SALTA (Diego Nofal).- Las elecciones en Salta se presentan como un escenario clave para medir la fortaleza del oficialismo liderado por Gustavo Sáenz. La mayoría de los candidatos, incluso aquellos que se autodenominan independientes, responden a los intereses del gobernador, lo que refleja un mapa político poco pluralista. Este panorama no solo evidencia la capacidad de cooptación del gobierno sobre sectores opositores, sino que también plantea dudas sobre la autonomía de las instituciones. En un contexto donde la oposición carece de unidad y estrategia clara, los comicios podrían consolidar un régimen hegemónico. Así, la jornada electoral se convierte en un ensayo decisivo de cara a octubre.
La debilidad de las fuerzas opositoras es otro factor que alimenta la maquinaria oficialista. Aunque existen críticas al manejo de Gustavo Sáenz en áreas como seguridad y economía, los partidos contrarios no logran capitalizar el descontento. Peor aún, varios de sus referentes han sido absorbidos por el gobierno mediante alianzas o cargos, diluyendo cualquier intento de resistencia orgánica. Esta dinámica no solo desdibuja la democracia interna de los espacios políticos, sino que normaliza la idea de que oponerse al oficialismo carece de rédito. La falta de alternativas creíbles podría desalentar la participación, beneficiando al status quo.
Estos comicios funcionarán como una evaluación anticipada del respaldo popular hacia el Gobernador, cuyo objetivo sería una nueva reelección en 2027. Si el oficialismo obtiene una victoria contundente, el gobernador tendría argumentos para justificar su continuidad, apelando a una supuesta “estabilidad” que la oposición no garantiza.

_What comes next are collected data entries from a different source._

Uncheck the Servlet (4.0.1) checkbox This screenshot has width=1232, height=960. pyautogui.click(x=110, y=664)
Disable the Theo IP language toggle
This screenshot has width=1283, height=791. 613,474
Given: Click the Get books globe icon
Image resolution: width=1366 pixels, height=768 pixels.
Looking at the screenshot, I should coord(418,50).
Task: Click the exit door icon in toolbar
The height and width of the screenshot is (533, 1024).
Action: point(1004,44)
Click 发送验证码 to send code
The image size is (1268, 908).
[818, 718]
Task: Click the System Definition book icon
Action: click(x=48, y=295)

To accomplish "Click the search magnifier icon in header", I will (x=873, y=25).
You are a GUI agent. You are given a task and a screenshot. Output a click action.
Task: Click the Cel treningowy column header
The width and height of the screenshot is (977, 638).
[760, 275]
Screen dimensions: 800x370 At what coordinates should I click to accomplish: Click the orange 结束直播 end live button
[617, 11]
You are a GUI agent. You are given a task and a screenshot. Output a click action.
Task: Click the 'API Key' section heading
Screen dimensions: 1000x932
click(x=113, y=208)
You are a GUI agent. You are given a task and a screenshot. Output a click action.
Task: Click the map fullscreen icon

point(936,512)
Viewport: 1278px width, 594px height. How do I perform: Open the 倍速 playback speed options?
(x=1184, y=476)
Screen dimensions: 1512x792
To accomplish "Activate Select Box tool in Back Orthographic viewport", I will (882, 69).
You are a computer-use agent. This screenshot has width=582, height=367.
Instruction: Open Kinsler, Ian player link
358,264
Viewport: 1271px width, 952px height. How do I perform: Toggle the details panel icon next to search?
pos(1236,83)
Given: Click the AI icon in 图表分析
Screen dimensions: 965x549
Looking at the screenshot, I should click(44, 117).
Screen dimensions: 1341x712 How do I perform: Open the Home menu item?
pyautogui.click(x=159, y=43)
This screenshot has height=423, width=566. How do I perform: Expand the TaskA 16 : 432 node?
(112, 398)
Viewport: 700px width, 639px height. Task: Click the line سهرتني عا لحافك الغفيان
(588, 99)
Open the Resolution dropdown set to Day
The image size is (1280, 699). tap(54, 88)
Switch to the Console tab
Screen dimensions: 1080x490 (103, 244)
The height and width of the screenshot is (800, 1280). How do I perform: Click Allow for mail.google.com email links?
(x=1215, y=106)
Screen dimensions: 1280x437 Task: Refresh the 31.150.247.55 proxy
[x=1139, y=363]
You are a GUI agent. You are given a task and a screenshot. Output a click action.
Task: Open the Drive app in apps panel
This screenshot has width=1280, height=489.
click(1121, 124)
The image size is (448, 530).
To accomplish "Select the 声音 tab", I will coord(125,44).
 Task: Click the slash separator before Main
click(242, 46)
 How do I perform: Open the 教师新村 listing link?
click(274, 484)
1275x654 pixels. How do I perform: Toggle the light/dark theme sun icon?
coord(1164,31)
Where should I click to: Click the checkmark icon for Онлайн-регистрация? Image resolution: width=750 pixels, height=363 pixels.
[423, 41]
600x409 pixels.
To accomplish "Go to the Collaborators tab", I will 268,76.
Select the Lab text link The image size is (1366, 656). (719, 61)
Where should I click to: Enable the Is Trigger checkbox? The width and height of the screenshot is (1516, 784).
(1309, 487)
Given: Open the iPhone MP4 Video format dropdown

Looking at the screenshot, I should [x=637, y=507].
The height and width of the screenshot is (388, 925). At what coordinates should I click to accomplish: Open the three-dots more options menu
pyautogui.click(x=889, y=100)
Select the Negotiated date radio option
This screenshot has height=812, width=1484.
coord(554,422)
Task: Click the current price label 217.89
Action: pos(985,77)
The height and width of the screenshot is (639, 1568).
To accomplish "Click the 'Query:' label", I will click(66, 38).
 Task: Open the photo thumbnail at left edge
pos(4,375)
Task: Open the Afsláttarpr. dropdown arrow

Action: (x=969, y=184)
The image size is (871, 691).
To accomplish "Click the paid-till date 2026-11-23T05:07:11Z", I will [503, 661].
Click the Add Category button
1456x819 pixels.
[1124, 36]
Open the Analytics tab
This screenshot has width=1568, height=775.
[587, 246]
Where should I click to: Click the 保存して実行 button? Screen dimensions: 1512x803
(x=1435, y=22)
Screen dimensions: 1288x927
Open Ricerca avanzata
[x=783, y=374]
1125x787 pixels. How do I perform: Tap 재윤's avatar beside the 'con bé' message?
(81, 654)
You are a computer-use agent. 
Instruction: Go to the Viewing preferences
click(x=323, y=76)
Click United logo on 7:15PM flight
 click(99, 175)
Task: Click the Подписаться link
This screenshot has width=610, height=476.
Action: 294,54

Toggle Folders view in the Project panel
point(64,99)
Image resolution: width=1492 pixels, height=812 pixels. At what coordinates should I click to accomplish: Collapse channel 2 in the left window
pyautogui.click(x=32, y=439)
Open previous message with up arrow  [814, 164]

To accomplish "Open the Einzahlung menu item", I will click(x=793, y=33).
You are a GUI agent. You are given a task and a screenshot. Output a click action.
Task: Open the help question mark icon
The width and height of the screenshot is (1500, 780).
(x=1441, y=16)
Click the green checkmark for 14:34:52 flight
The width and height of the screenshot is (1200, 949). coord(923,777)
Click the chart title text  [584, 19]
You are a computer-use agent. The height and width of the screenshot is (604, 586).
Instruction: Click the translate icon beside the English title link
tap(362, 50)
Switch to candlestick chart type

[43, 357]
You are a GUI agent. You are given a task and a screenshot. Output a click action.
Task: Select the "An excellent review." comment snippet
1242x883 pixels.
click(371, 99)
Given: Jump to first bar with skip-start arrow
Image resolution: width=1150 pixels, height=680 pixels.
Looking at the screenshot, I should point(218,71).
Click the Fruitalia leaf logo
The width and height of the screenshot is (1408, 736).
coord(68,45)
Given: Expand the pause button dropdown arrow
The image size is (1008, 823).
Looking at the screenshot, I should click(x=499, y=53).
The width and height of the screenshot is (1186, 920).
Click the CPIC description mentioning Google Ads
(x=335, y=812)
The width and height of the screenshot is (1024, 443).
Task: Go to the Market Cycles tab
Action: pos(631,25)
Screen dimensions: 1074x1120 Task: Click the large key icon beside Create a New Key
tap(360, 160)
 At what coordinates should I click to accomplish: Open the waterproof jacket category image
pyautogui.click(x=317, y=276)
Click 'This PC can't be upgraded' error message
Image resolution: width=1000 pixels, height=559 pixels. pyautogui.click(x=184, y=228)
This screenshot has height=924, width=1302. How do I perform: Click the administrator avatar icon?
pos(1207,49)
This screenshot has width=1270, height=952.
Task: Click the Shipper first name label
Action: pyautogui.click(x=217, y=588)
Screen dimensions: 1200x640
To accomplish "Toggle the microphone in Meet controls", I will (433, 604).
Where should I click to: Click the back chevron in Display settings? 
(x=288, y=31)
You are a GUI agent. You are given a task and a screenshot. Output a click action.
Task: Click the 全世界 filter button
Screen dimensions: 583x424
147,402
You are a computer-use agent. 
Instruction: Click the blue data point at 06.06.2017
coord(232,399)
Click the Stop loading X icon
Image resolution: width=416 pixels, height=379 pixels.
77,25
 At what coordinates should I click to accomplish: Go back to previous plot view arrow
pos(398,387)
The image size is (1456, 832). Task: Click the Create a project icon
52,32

Por el contrario, un resultado ajustado o pérdidas simbólicas en distritos clave debilitarían su narrativa de invulnerabilidad. Sin embargo, dada la asimetría de recursos y visibilidad entre oficialismo y oposición, el triunfo del primero parece más probable. La pregunta es si será por amplio margen o con fisuras.
Más allá de los números, estas elecciones exponen un problema estructural: la concentración de poder en Salta. La estrategia de Gustavo Sáenz, basada en redes clientelares y control de la administración pública, reduce la política a un juego de lealtades personales antes que a debates programáticos. Esto no solo limita la renovación de ideas, sino que erosiona los controles democráticos. La sociedad, aunque crítica, parece resignada a un escenario donde el cambio se percibe lejano. La apatía electoral podría ser el síntoma de un mal mayor: la desesperanza en la representación.
No obstante, sería un error subestimar el peso simbólico de estos comicios. Una baja participación o el surgimiento de voces críticas dentro del propio oficialismo podrían alterar los cálculos del gobernador. Además, el contexto nacional, marcado por la crisis económica, podría influir en el ánimo de los votantes, incluso en una provincia tradicionalmente conservadora. Si bien Gustavo Sáenz cuenta con ventajas casi insalvables, la política es dinámica y un error de cálculo podría reconfigurar el tablero. Por ahora, su destino parece atado a su capacidad para mantener cohesionado su frente interno.
En definitiva, las elecciones en Salta reflejan una democracia provincial frágil, donde el oficialismo se nutre de la fragmentación ajena. Mientras el mandatario consolida su proyecto, la oposición enfrenta el desafío de reconstruirse sin caer en la tentación de negociar su independencia. El resultado no solo definirá el rumbo hacia octubre, sino que sentará un precedente sobre hasta dónde puede extenderse el poder de un líder en un sistema institucionalmente débil. La ciudadanía, en medio de este juego de cálculos, tiene la última palabra: validar el modelo o exigir, aunque sea simbólicamente, un cambio de rumbo.